Even in the poor light I could see he really hated all this, really did care about me not getting in trouble on account of him. It made me even more sure I was doing the right thing. Not many people cared what happened to me. Not Anthony, for instance. A stranger like John was a better friend than my own freaking boyfriend.
I gave him back his wallet. The flashlight, too; I didn’t need it and he might. “You just rest easy, John,” I said then. “Everything’s gonna be okay. No kidding. It’s gonna be okay.”
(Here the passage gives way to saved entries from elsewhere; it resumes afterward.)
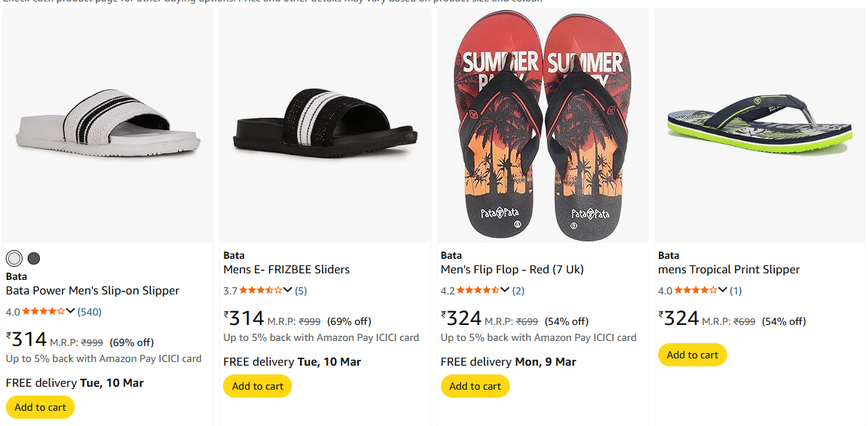Open Bata Power Men's Slip-on Slipper title

92,291
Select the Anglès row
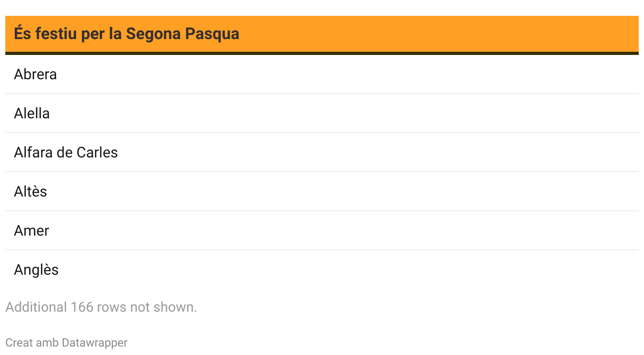Image resolution: width=644 pixels, height=355 pixels. (x=36, y=270)
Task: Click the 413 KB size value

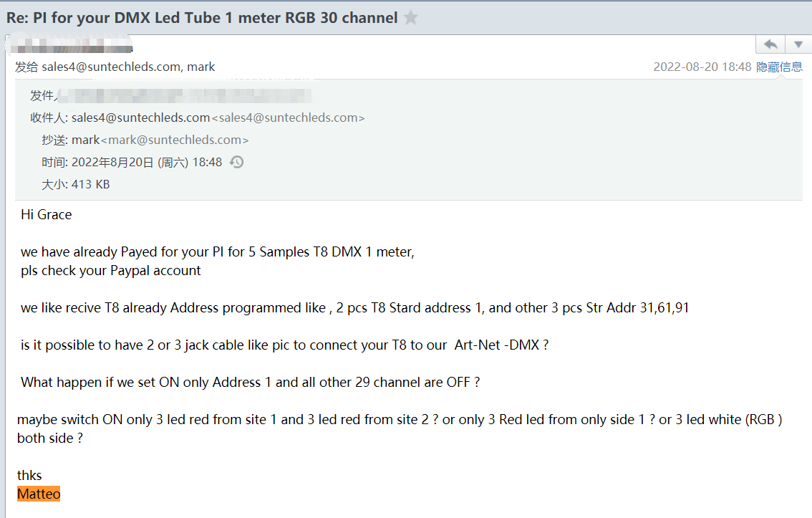Action: [x=90, y=184]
He didn’t say anything. He sat there staring at nothing, staring at shadows, while I made my way out.
Harry Richmond
One good thing about Storm Carey getting herself killed — it’s been a boon to business. I didn’t even mind losing most of a night’s sleep, what with cops and reporters and rubberneckers showing up in a steady stream until well past two A.M. and that TV helicopter making an ungodly racket and the police search teams with their bright lights along the northwest shore and in the sloughs above the Carey place. Why, I felt like a celebrity there for a while. First time in my life, and I don’t mind saying I liked it just fine.
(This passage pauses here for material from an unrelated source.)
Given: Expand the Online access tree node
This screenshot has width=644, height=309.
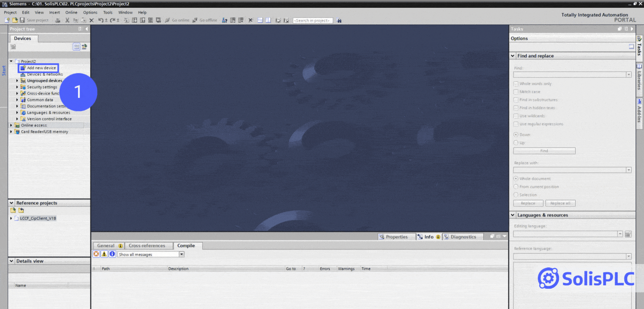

Novak and Sheriff Thayer came out first, asked questions, and then hunted through what Faith left behind in cabin six. I could’ve told them before I let them in with my passkey that they wouldn’t find a thing, but of course I didn’t. Nobody’s business but mine that I’d been in there hunting myself on Friday, after Novak left. Pathetic, what that mean, snotty bastard carried in his only suitcase. Puzzling and annoying, too. Couple of shirts, one pair of slacks, one pair of jeans, some underwear and socks. Nothing else except for a tangle of dirty laundry. No personal items. No valuables. Yet he’d had that big wad of money in his wallet. What’d he spend it on, if not clothes or men’s jewelry or electronic gadgets or a decent car? That’s what I’d like to know.